Kevin's story that came with the Perpetual Motion Machine:
On Thursday February 4, 2010 I attended the First Thursday Art Walk in Pioneer Square. I had a particular destination in mind as I was on a mission! I had this cool, little all-brass whatch-a-ma-thing that I was going to try to trade for something cool, or perhaps something much cooler at bARTer Sauce.
Now you must be wondering what this has to do with "BIM", or "brass in motion" "BIM" is the name that I decided to give to the all brass whatch-a-ma-thing, which brings us to the start of the "required story" anytime a trade is executed at bARTer Sauce.
BIM was never intended to be a piece of art. BIM was never intended to do anything useful. BIM was constructed to practice my silver soldering skills, and working with small brass stock.
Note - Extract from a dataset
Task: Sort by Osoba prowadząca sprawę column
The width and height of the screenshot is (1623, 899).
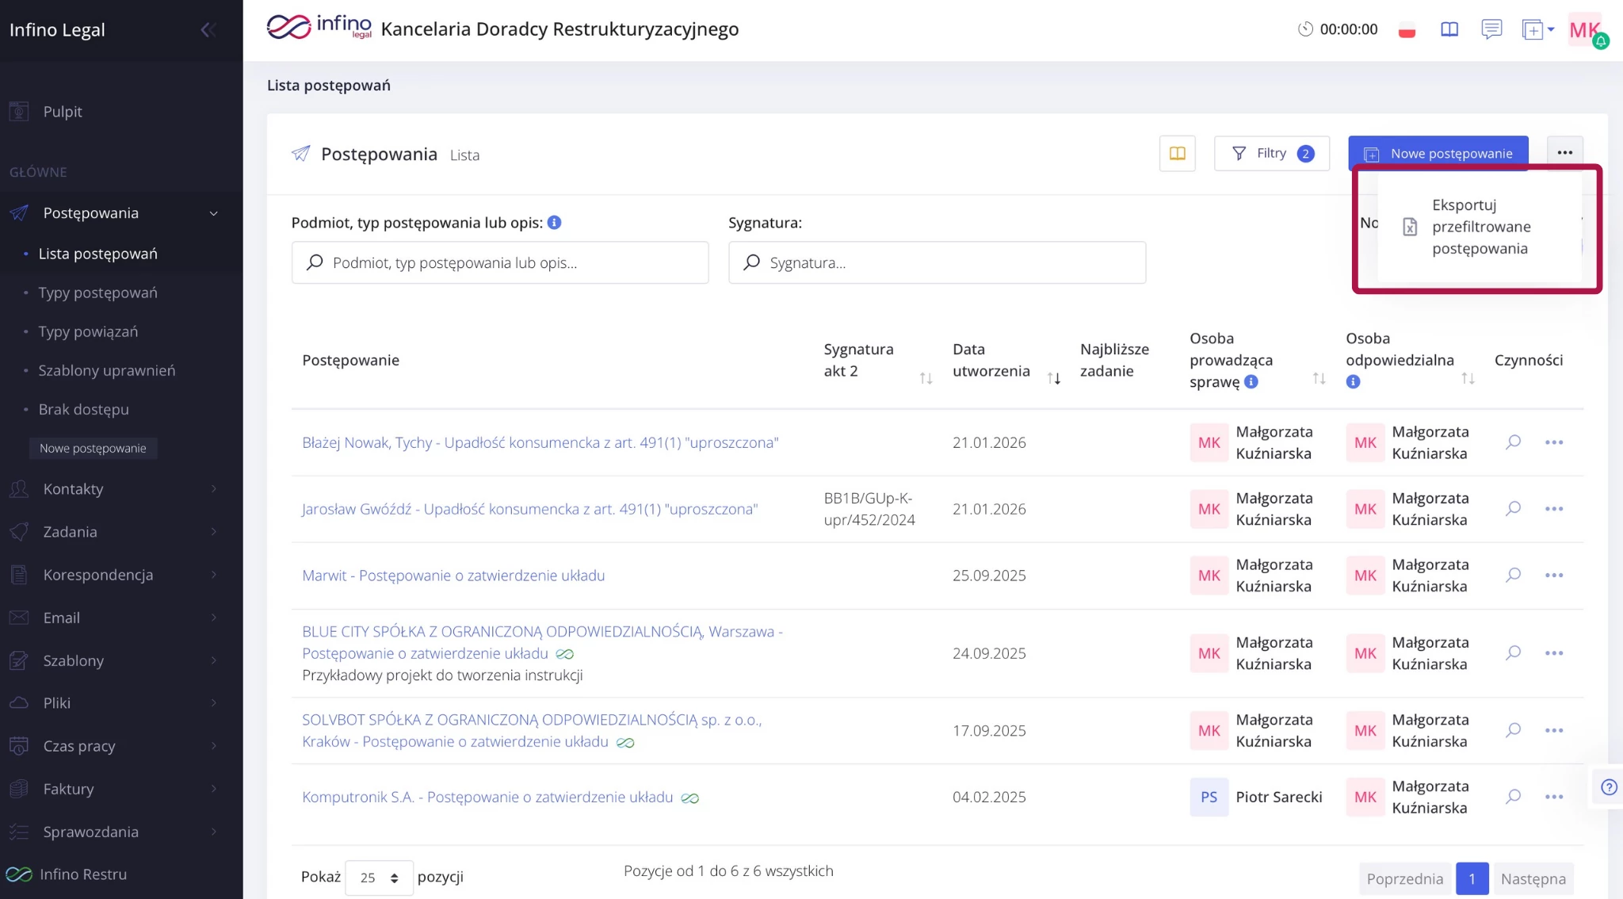Action: pos(1319,378)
The design was (there was no damm design) evolved as the project progressed. The only requirement that I imposed on myself was that BIM had to have some moving parts and be capable of pretending it is some sort of equipment or mechanical assembly.
The tools used in creating BIM consisted of a small pencil torch capable of light brazing, a massive 20 inch Sears drill press with an X - Y axis gear driven positioning vise, and a similar but much smaller 10 inch Sears drill press. The purchase of the 20 inch drill press (for home use) has to be justified somehow :) Other tools used included a small hobby size belt sander, a tubing cutter to cut the brass tube stock, and a small hack saw with a fine tooth blade for cutting the flat stock and rods.
BIM was created around the turn of this century and I have had great fun observing peoples reactions, and how they will sometimes interact with BIM. BIM is really a work in progress, you will notice that it is still possible to disassemble the pieces. This means that YOU - as a future owner of BIM could add additional functionality to the piece if you so desire.
Perhaps YOU will be the next person to make it REALLY do something? In the meantime, you can enjoy BIM just as I have, by slowly turning the crank and watching the mechanism operate. In fact, the most USEFUL thing I have ever done with BIM to quietly play with it while I have been stuck on really boring telephone conference calls at work!